Start of DOCUMENT SEGMENT
An interesting follow-up to my blog from last week on employment came from a report in the Daily Mail today. The article stated that those employees who let their anger out rather than bottling it up can actually help advance their career. Psychiatrists at Harvard Medical School in the States measured how the careers of 824 individuals had progressed over the past 44 years, while assessing their personalities and coping tactics. Those who tended to repress their frustrations were at least three times more likely to admit they had hit a glass ceiling in their careers. They also admitted to having more disappointing personal lives.
Professor George Vaillant said "People think of anger as a terribly dangerous emotion and are encouraged to practise 'positive thinking', but we find that approach is self-defeating and ultimately a damaging denial of dreadful reality. We all feel anger, but individuals who learn how to express their anger while avoiding the explosive and self-destructive consequences of unbridled fury have achieved something incredibly powerful in terms of overall emotional growth and mental health."
Dr Howard Kassinove wrote a study which concluded that over 55% of subjects said that an angry episode produced a positive outcome. "People who are targets of anger in these studies will say things like 'I really understand the other person much better now - I guess I wasn't listening before'," he said. "While assertive expression is always preferable to angry expression, anger may serve an important alerting function that leads to deeper understanding of the other person and the problem."
Having blogged on Bitterness for a while last year, I get warning bells in the back of my head when I read this. How can any good come from such a dangerously negative emotion like anger? Trust me from one who knows - anger shouldn't be expressed or repressed - it needs to be dealt with.
End of DOCUMENT SEGMENT
- _REQUIRED WORK_:
1. Please quote the post on anger word for word, starting at "An interesting follow-up" and ending after "disappointing personal lives.".
2. According to the post on anger, how many individuals' careers did the Harvard Medical School psychiatrists measure, and over how many years?
The collected data isn't needed for these tasks.
Start of LISTED RECORDS
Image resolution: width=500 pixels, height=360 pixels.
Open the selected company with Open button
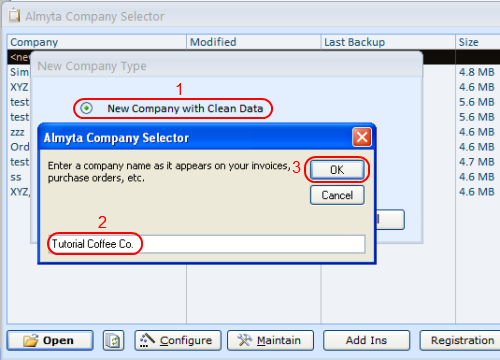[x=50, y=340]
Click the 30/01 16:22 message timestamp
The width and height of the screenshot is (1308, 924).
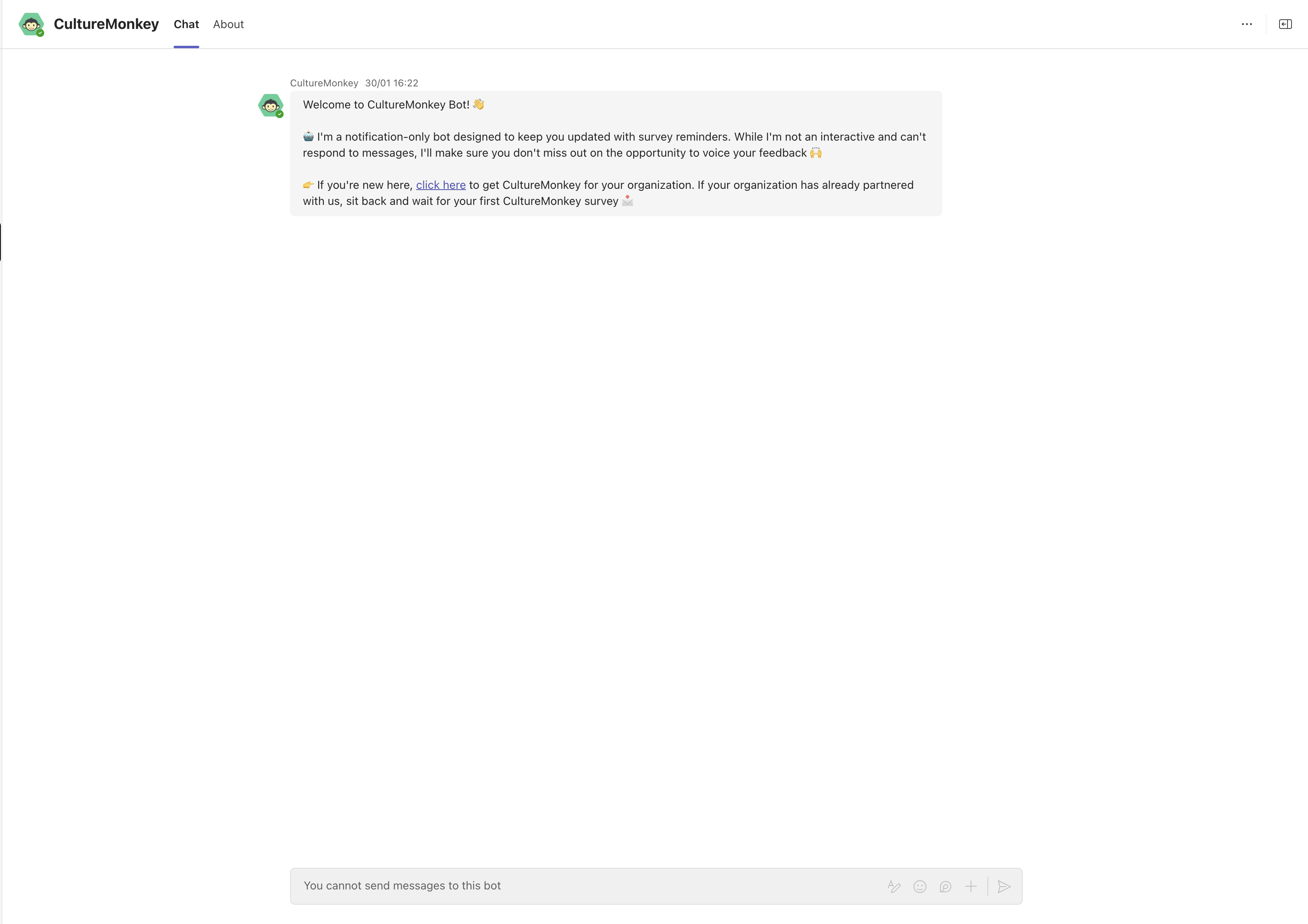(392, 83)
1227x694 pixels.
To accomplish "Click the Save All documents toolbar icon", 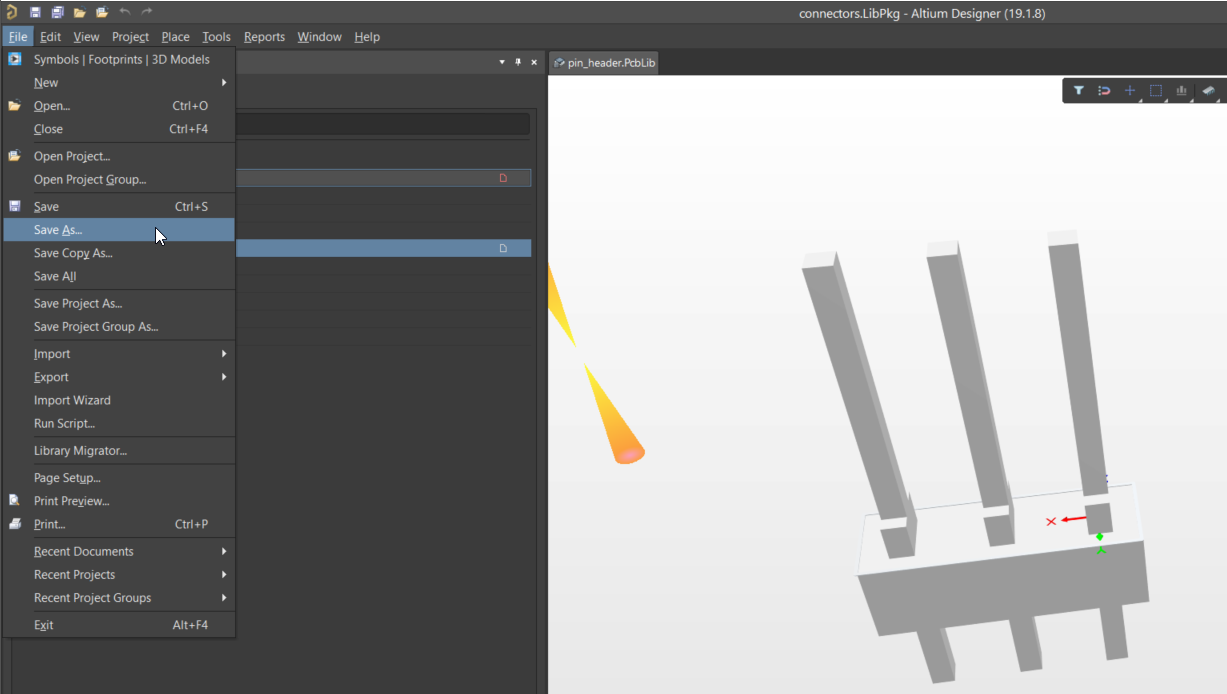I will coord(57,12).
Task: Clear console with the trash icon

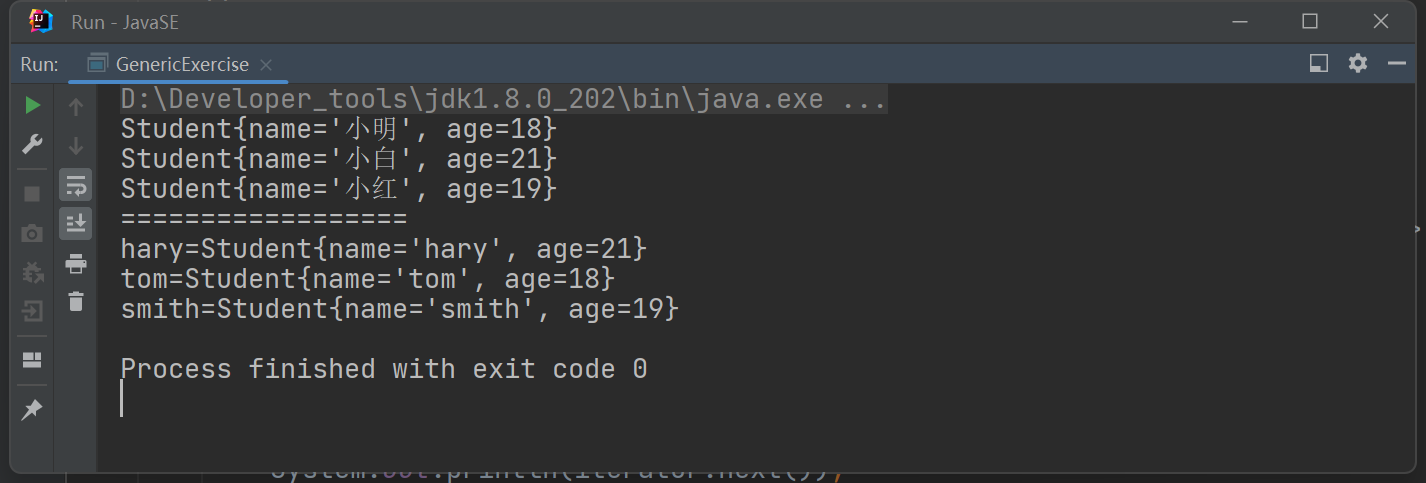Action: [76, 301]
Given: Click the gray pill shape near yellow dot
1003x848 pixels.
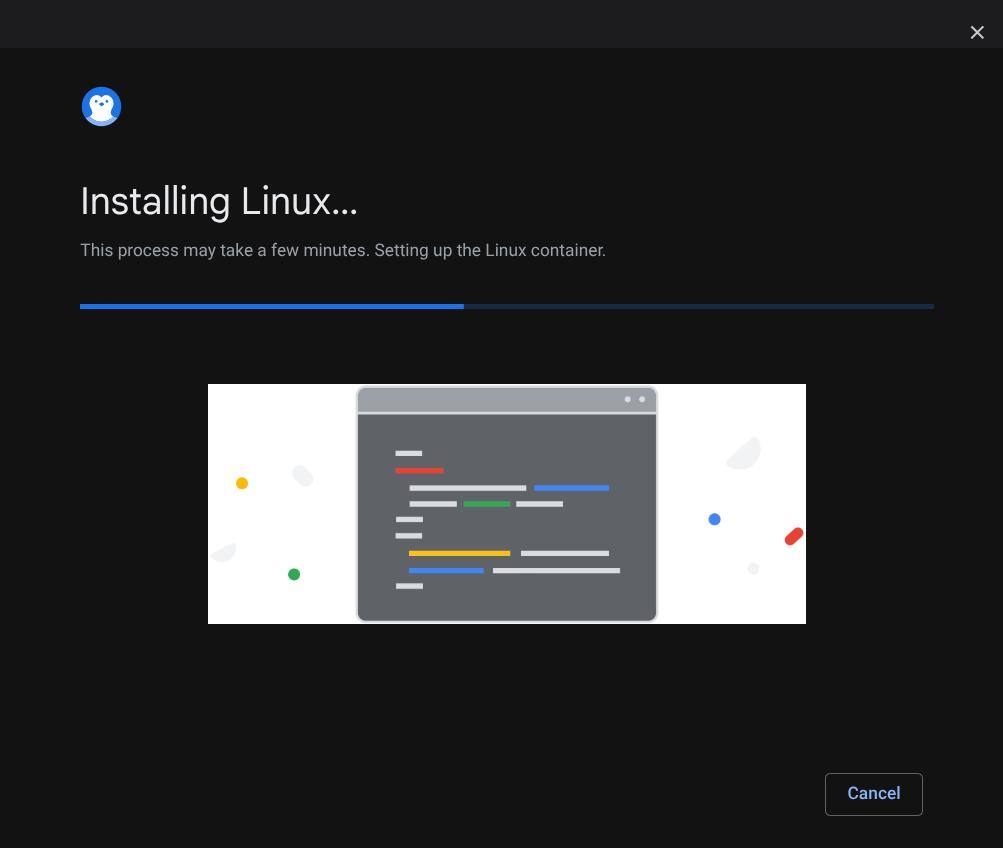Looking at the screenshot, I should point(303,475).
End of LISTED RECORDS
- _ACTIVITY ANSWERS_:
1.
An interesting follow-up to my blog from last week on employment came from a report in the Daily Mail today. The article stated that those employees who let their anger out rather than bottling it up can actually help advance their career. Psychiatrists at Harvard Medical School in the States measured how the careers of 824 individuals had progressed over the past 44 years, while assessing their personalities and coping tactics. Those who tended to repress their frustrations were at least three times more likely to admit they had hit a glass ceiling in their careers. They also admitted to having more disappointing personal lives.

2. They measured the careers of 824 individuals over the past 44 years.